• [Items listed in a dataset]

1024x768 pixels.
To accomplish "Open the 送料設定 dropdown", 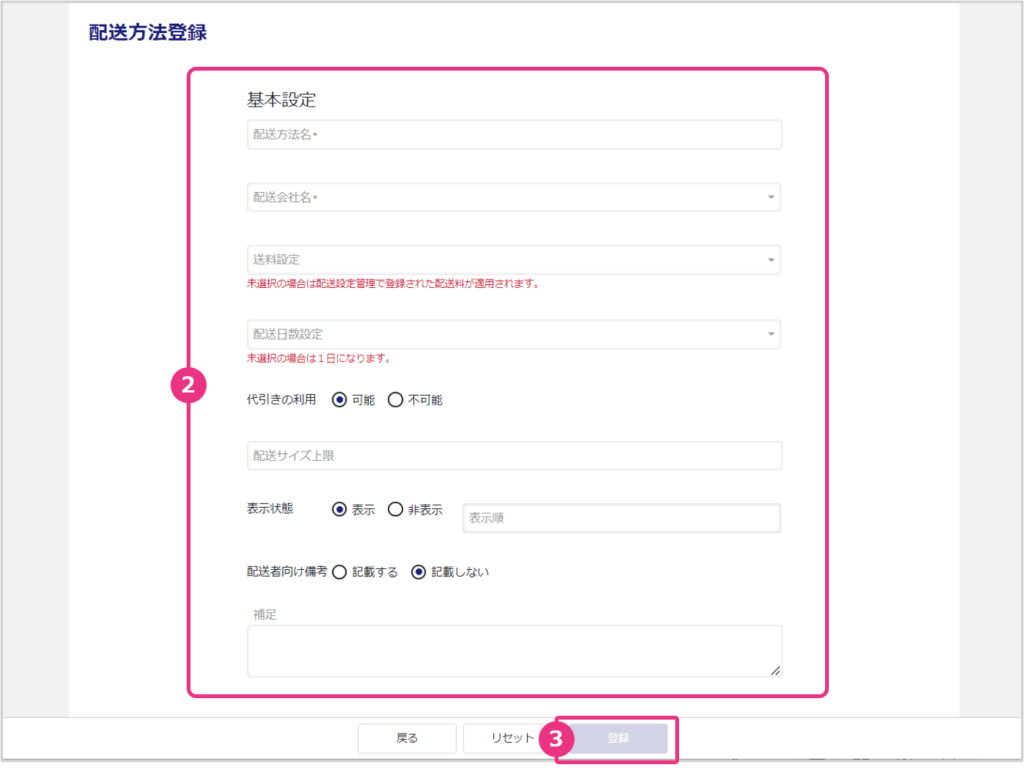I will 514,260.
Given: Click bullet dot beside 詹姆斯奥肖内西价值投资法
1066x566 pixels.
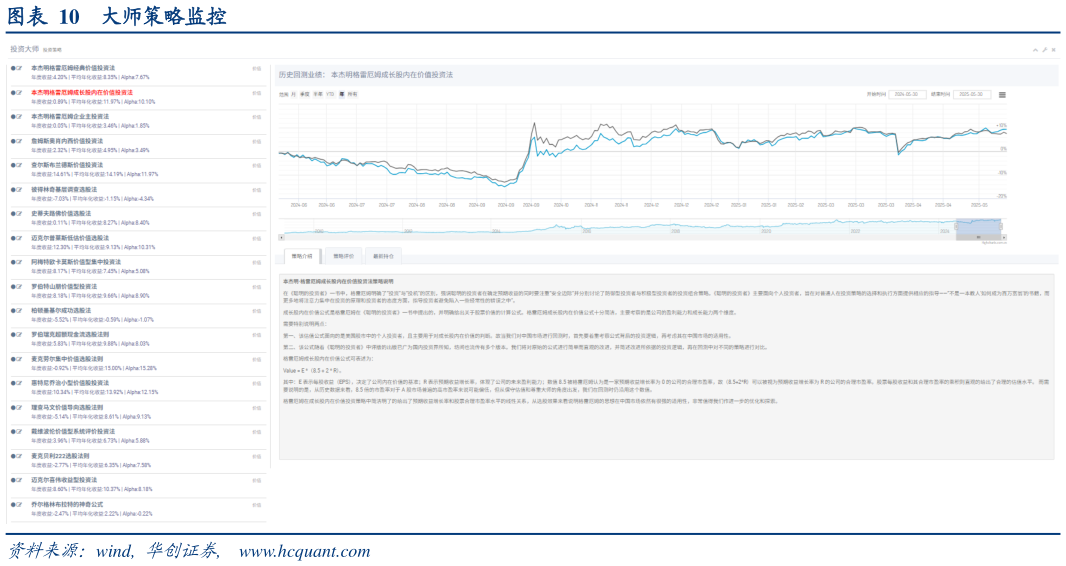Looking at the screenshot, I should coord(12,141).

• [About this task]
From the line containing "Given: Click bullet dot beside 詹姆斯奥肖内西价值投资法" down to the last line of the entries above, set down every line exactly. Omit all pictures.

• [Written solution]
Given: Click bullet dot beside 詹姆斯奥肖内西价值投资法
1066x566 pixels.
Looking at the screenshot, I should coord(12,141).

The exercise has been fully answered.